### Texto mostrado
★ ★ ★ ★ ★ ★ ★

Por Carlos Alonso Lucio - 05 de Agosto 2025


Estaba haciendo fila para entrar a cine —sí, a cine— cuando, entre las personas que esperaban su turno, me topé con un viejo conocido. Un excompañero del M-19 al que no veía desde hace años. Solo sabía de él lo que se murmura por ahí: que ahora es activista del Pacto Histórico, de esos a los que les pasaron un contratico en el Ministerio de Igualdad. No creo que supere los tres milloncitos mensuales. Un puesto simbólico, de esos que se pagan más por lealtad ideológica que por mérito.

Por delicadeza con él —para que no lo echen por haberme saludado— voy a cambiarle el nombre. Digamos que se llama Gustavo*. En este gobierno no sería la primera vez que alguien pierde el empleo por el delito de haber sido amigo mío. A más de uno lo han sacado por el simple hecho de haber trabajado conmigo hace 25 o 30 años. Así de mezquina se vuelve esa gente cuando ya está en el poder.

El saludo fue breve, como esos encuentros que sorprenden al paso.

—Hola, Carlos—, me dijo.

—Hola, Gustavo*. ¿Qué hay de su vida? —le respondí—.

—Por ahí lo he leído… como que usted se volvió de derecha —me soltó con esa sonrisa condescendiente tan propia de quienes creen que tienen la brújula moral del mundo.

La tara postmoderna de la mamertería: el que no es petrista, es de derecha.

No me molesté. Solo le pregunté:

—¿Y cómo vio la condena de Uribe?

Su respuesta fue tan rápida como visceral:

—Carlos, usted sabe que yo sigo siendo revolucionario… y odio a ese hijuetantas.

No hubo más. La fila avanzó, entramos a sala, cada quien tomó su asiento en ubicaciones distintas.

Pero yo me quedé pensando…

Lo que me dijo Gustavo no me sorprendió. Lo que me preocupó fue la naturalidad, si se quiere, la ligereza con la que lo dijo. Esa forma simplista, ideologizada, binaria, en la que muchos están leyendo lo que está ocurriendo: como si fuera un triunfo ideológico. Como si la condena de Álvaro Uribe fuera una victoria de la “izquierda” sobre la “derecha”. Como si todo se tratara —otra vez— de uribistas contra antiuribistas.

Esa forma de mirar el país es, simplemente, estúpida.

Porque no se trata solo de Uribe. Se trata de lo que estamos haciendo con la democracia.

Lo digo con total claridad: siento una profunda solidaridad humana y personal con Álvaro Uribe Vélez y con su familia. No lo digo como político, sino como ser humano. He vivido en carne propia el dolor de ver a los tuyos perseguidos, vilipendiados, condenados. Entiendo lo que significa para una familia entera, para los hijos, para la esposa, para los nietos, cargar con una condena que —además— está plagada de irregularidades procesales.

Porque sí: creo firmemente que la condena contra Uribe es jurídicamente cuestionable, políticamente instrumentalizada y moralmente injusta. Y eso, por sí solo, ya debería alarmar a cualquiera que de verdad crea en el Estado de derecho.

Pero aún más allá de Uribe —de su dolor, de su familia, de su historia— lo que está en juego es algo mayor: es la democracia misma.

★ ★ ★ ★ ★ ★ ★

### Material proporcionado
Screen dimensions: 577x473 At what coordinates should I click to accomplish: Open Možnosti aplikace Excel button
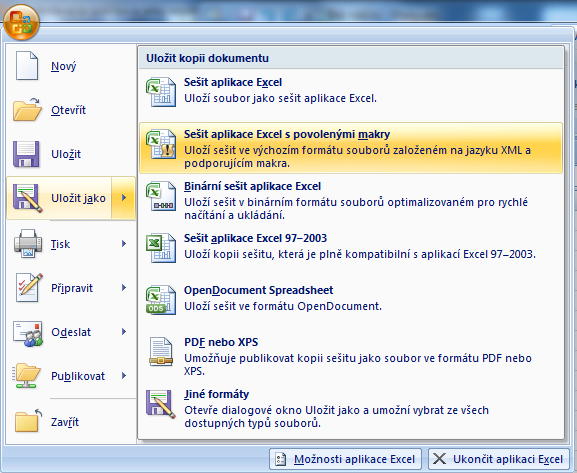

★ ★ ★ ★ ★ ★ ★

### Consigna
Responde según la columna sobre el encuentro en la fila del cine:
1. ¿Para entrar a qué lugar se estaba haciendo fila cuando ocurrió el encuentro?
2. ¿Qué nombre se le pone al excompañero del M-19 para no revelar el verdadero?
3. ¿Con qué tres calificativos se describe la condena contra Uribe?

### Solución del ejercicio
1. A cine.
2. Gustavo.
3. Jurídicamente cuestionable, políticamente instrumentalizada y moralmente injusta.